Vehicular Ad-hoc Networks (VANETs) play an essential role in traffic safety and travel efficiency. However, due to the variable network topology of VANETs, malicious vehicles can easily invade the network to disrupt the network integrity. Moreover, compromised Roadside Units (RSUs) may pose a tremendous threat to network. Thus, we propose a distributed trust model to resist malicious vehicles and compromised RSUs by a mutual supervision mechanism between vehicles and RSUs. Three stages of this model ensure the trustworthiness of participants, including trust evaluation, adjudication, and vehicle appeal mechanism. In the trust evaluation stage, message receivers calculate three types of trust values (i.e., direct, indirect, and combined trust values) and upload them to RSUs.
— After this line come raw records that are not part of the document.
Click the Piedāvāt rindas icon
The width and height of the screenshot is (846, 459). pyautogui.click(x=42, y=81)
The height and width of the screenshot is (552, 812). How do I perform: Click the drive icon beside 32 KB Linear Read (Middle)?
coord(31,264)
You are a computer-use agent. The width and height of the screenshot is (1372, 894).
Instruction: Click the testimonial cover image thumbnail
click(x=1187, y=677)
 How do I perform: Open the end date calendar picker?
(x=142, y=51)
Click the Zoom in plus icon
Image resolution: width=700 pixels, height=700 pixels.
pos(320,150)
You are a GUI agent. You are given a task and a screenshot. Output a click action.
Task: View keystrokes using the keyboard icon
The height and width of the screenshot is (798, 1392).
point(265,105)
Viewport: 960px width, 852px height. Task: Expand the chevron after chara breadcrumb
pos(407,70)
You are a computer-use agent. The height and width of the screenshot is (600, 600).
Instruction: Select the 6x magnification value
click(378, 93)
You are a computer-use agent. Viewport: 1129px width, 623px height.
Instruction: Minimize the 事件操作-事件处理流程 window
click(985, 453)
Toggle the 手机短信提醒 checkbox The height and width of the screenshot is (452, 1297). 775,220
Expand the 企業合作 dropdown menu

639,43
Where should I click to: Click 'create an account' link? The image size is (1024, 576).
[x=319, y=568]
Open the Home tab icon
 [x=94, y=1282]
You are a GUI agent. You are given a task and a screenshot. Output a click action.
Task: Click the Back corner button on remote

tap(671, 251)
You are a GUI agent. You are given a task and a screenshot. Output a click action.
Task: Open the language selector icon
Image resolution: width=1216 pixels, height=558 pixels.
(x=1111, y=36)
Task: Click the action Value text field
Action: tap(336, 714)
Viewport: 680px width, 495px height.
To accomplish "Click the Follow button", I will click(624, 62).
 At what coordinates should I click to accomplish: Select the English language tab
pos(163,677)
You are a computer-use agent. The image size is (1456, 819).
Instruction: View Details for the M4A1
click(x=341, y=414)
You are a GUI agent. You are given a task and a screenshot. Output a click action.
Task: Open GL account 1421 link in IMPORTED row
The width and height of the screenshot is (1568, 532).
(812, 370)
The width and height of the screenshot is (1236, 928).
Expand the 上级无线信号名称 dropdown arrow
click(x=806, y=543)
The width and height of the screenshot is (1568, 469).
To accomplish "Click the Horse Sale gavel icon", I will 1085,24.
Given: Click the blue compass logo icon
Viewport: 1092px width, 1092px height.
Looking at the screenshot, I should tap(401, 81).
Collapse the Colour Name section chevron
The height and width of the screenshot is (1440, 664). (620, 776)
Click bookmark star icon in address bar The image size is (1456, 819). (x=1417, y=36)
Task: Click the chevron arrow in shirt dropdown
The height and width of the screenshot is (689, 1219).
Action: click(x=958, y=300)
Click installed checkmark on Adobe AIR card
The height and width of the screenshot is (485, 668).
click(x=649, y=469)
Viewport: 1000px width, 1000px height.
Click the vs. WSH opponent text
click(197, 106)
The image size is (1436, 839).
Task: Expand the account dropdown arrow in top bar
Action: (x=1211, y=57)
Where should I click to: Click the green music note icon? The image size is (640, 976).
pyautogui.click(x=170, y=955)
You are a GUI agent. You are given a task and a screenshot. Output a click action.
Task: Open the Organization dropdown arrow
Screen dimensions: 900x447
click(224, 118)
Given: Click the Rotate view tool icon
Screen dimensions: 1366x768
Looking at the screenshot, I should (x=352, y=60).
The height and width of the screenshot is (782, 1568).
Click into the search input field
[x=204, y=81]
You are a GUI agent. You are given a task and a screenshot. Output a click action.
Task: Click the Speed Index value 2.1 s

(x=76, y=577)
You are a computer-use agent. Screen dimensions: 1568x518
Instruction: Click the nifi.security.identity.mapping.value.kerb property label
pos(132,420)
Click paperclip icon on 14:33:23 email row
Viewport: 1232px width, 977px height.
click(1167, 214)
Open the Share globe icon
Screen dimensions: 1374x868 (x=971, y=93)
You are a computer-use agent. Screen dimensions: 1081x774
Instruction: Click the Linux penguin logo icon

Then, RSUs dynamically update the trust threshold by aggregating vehicular trust values. In the adjudication stage, RSUs punish/reward vehicles by comparing the trust threshold to aggregated trust values. In the vehicle appeal stage, vehicles appeal to other RSUs if they have received the undesired punishment by an RSU. Then, multiple RSUs jointly judge whether a vehicle is successfully appealed, and the misjudging RSU will be punished. Extensive simulations show that the proposed model effectively identifies malicious vehicles with the presence of compromised RSUs.